| Task details |
Rewrite the paragraph that begins "February is the month" from the podcast transcript below in fewer words, keeping its main facts.

Friends, I am back from a very long break, and I’m about to tell you all about it in this episode. The last six months of my life have been a complete whirlwind, and I thought there’s no better time to come back than right now during Heart Month.
February is the month we celebrate and bring awareness to all the beautiful babies out there with congenital heart defects. My baby, Meadow, was born with a congenital heart defect called Tetralogy of Fallot, and I felt called to talk about not only Meadow’s story, but what it’s been like as a heart mom and a Nurse Practitioner.
The experience of a heart mama and Nurse Practitioner isn’t one I’ve seen much of out there, so I hope my insights offer support and hope if this is your experience too. I’m sharing how I’ve navigated these two roles, where I’ve found synergy in both, and where I’ve had to separate being Meadow’s mom and a Nurse Practitioner.
Welcome to Becoming a Stress-Free Nurse Practitioner, a show for new NPs and students that want to pass their board exam the first time and make that transition from RN to NP as seamless as possible. I’m your host Sarah Michelle. Now, let’s dive into today’s episode.
Hello, my friends. It is Sarah Michelle. I am back from a very long break that I’m about to tell you about. And it has been a whirlwind of the last three months. It is the longest gap I’ve ever had from sitting down to the microphone to do this podcast, even longer than my maternity leave.
But it’s been a wild ride, and I felt there was no better way to come back than to come back during heart month. Because, for those of you who don’t know, my baby, Meadow, was born in August, and she was born with a congenital heart defect called Tetralogy of Fallot.
So in February, we all celebrate and bring awareness to all the beautiful babies out there and all the beautiful kiddos that have congenital heart defects in hopes of raising more funding and being able to offer more to all of these kids out here that have the most common birth defect.
I would say the last six months of my life have been the wildest to date. So this podcast, you know, always I’m like, today’s podcast is going to be a little bit different because I want to share with you part of Meadow’s story and part of my story in my life.
And also, I’m doing this unscripted, which, for those of you who know me in any capacity know this is not how I roll. I like to sit. I like to plan. I like to script my podcasts. I like to roll. I like to sit here, and I’ve got everything contained, ready to go. And I’m not doing that today, so kind of bear with me.
This one’s a little bit more off-kilter. But I just felt really inspired to talk about Meadow and her journey and our journey. And not only that, but what it’s like and what it means to be a heart mom or a medical mom and also be a nurse practitioner because that is so tough. And it’s something that I haven’t heard talked about very much. And it is very much something that I’ve had to learn to navigate, and I’m navigating it every single day.

| Material supplied |

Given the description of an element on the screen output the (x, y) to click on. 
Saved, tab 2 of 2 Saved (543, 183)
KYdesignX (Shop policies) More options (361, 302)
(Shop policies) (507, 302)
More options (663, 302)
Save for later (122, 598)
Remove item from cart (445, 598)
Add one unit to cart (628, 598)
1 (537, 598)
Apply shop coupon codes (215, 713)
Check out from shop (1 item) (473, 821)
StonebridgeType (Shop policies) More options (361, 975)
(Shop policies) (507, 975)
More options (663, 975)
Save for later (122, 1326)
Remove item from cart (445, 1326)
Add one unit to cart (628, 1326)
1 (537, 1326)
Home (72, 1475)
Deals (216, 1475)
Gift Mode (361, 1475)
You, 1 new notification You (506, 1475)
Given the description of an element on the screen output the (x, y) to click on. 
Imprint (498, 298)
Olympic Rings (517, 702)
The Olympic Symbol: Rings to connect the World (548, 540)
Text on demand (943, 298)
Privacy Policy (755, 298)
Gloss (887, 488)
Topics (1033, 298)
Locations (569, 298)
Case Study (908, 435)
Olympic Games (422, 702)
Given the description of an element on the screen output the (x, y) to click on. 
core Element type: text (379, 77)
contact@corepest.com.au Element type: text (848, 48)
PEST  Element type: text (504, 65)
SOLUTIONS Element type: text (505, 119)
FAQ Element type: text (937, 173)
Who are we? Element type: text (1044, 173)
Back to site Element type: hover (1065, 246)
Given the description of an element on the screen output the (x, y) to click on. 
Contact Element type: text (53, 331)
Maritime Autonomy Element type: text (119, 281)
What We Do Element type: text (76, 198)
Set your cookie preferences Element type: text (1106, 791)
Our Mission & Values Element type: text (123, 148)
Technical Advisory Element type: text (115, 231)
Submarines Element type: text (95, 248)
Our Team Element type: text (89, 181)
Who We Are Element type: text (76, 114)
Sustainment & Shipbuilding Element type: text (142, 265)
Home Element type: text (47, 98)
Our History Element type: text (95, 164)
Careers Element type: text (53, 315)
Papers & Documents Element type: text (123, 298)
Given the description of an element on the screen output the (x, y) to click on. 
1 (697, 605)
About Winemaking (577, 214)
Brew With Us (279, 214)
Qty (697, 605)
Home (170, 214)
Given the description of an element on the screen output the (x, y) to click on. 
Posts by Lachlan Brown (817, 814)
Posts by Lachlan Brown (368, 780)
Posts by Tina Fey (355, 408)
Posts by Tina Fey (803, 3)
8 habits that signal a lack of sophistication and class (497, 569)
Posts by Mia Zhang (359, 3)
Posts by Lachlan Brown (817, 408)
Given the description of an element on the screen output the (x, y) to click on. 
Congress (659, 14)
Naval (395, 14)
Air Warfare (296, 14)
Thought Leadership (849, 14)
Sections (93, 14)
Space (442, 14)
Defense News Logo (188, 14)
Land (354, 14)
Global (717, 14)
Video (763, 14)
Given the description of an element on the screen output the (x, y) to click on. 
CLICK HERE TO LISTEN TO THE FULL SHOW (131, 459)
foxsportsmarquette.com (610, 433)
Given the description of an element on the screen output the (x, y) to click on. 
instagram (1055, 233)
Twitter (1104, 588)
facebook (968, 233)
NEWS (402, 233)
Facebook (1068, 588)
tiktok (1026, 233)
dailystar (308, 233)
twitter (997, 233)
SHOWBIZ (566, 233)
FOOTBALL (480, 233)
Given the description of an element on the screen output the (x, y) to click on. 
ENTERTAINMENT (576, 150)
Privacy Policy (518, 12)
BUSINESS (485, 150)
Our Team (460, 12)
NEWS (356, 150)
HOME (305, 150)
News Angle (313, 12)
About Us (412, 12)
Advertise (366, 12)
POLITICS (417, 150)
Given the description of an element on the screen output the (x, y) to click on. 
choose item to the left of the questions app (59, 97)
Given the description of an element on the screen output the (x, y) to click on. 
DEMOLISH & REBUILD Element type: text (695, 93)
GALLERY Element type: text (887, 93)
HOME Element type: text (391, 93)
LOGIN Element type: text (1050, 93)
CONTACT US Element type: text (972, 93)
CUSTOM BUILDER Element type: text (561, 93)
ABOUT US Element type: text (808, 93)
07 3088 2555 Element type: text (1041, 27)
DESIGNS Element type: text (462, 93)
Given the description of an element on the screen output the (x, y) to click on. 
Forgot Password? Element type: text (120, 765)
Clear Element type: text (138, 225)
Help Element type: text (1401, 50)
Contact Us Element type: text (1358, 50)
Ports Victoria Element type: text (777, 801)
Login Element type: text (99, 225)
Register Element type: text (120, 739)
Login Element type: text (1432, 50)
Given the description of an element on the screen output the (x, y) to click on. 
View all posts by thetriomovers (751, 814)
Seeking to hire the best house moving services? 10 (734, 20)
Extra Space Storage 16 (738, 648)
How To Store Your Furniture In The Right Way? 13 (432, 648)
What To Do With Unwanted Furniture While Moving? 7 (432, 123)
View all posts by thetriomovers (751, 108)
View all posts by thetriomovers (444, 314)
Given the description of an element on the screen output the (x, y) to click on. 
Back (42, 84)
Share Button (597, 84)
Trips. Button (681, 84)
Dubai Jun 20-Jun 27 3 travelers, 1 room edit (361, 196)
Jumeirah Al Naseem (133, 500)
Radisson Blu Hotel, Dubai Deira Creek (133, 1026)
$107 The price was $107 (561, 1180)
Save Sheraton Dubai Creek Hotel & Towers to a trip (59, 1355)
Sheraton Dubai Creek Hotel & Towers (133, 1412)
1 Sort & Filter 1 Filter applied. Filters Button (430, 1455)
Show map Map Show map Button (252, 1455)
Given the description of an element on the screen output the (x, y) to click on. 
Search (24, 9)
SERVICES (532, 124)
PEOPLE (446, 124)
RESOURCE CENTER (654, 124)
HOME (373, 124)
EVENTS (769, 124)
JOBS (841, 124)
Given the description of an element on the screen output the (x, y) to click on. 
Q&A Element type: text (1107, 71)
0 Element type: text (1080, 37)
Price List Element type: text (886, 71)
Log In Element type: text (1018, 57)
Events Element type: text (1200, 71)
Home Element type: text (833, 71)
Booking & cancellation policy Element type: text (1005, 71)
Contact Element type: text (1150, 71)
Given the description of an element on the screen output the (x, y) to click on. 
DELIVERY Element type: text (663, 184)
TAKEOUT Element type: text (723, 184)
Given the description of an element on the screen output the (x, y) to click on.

| Written answer |
February celebrates and raises awareness of babies with congenital heart defects. My baby, Meadow, was born with one, Tetralogy of Fallot, and I felt called to share her story and my experience as both a heart mom and a Nurse Practitioner.